*** Opening of GIVEN INFORMATION ***

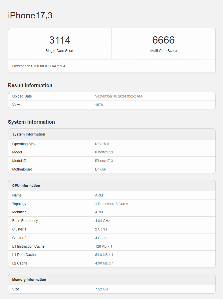The width and height of the screenshot is (223, 299).
Task: Click the CPU Information table header
Action: coord(26,186)
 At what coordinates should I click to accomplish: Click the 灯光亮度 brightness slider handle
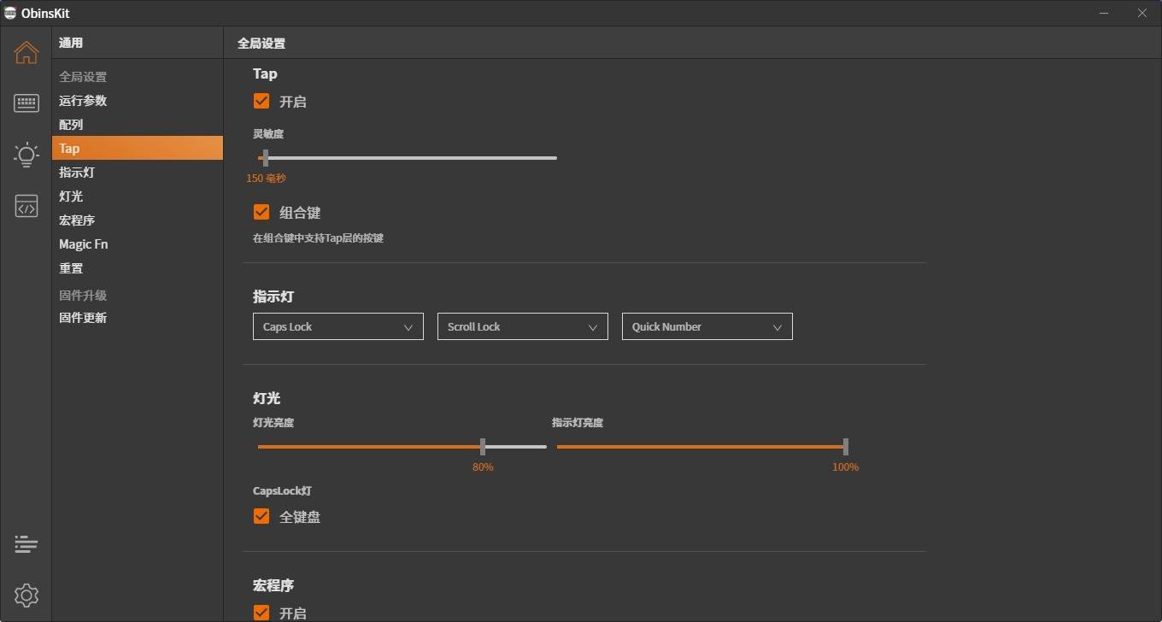coord(483,446)
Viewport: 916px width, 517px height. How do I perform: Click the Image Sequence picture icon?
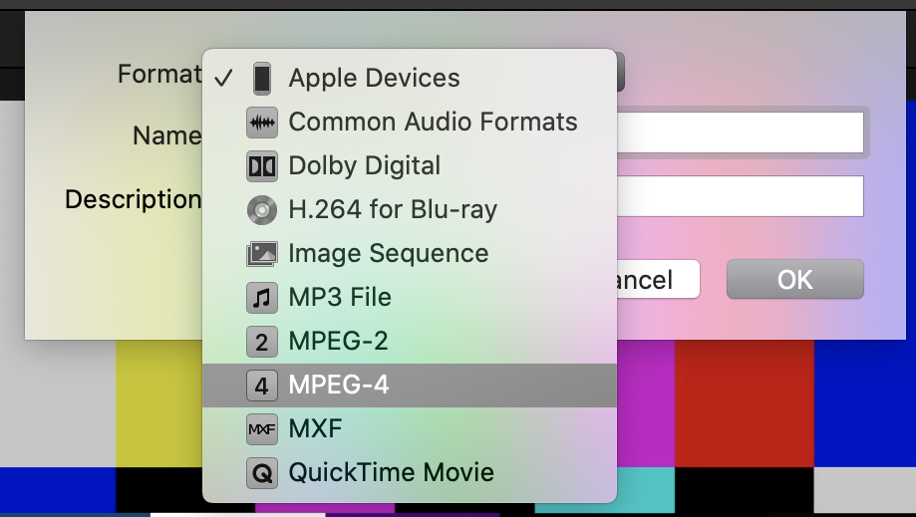261,254
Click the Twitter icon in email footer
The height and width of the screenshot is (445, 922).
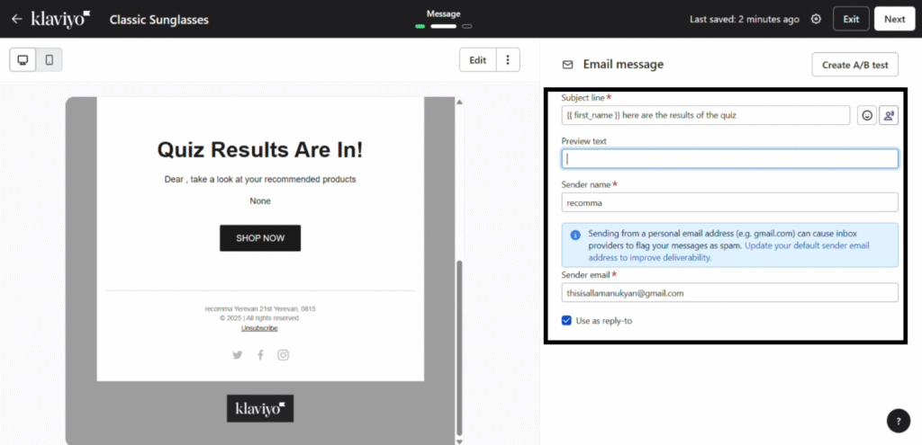coord(238,355)
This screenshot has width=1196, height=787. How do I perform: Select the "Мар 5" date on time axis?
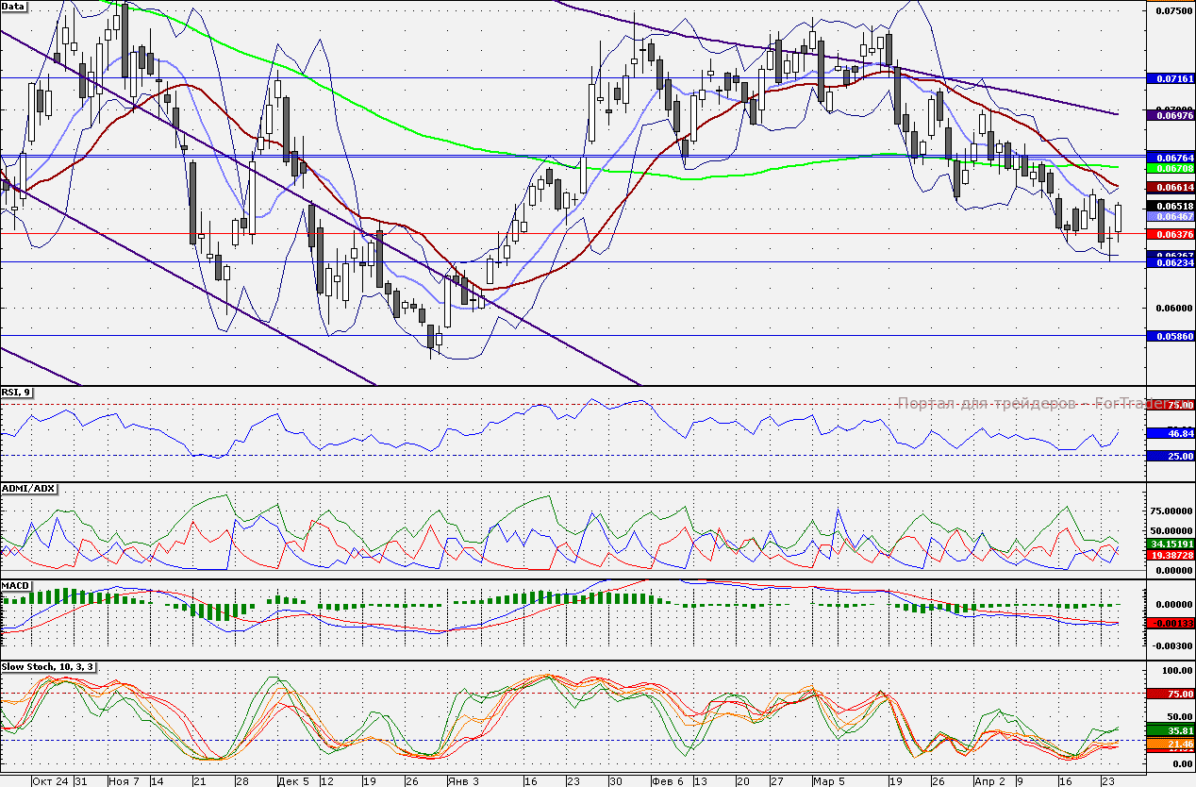pyautogui.click(x=830, y=781)
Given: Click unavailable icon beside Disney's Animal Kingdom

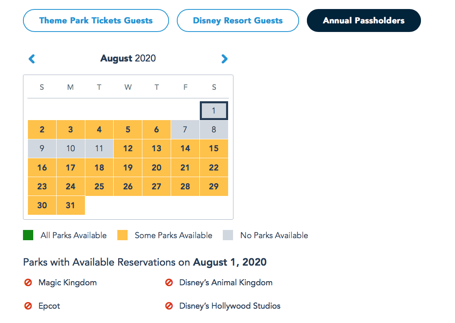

*** Close of GIVEN INFORMATION ***

WORK TO COMPLETE :: Set down the lines from the one containing "At what coordinates" through the last line of the records above, both included, exactly as they appear and with no other text. Pictures should not be set down.

WRITTEN ANSWER ::
 At what coordinates should I click to accomplish: Click the 灯光亮度 brightness slider handle
coord(483,446)
Viewport: 916px width, 517px height. How do I perform: Click the Image Sequence picture icon?
261,254
Click the Twitter icon in email footer
The height and width of the screenshot is (445, 922).
coord(238,355)
This screenshot has width=1196, height=787. How do I perform: Select the "Мар 5" date on time axis?
pyautogui.click(x=830, y=781)
Given: Click unavailable icon beside Disney's Animal Kingdom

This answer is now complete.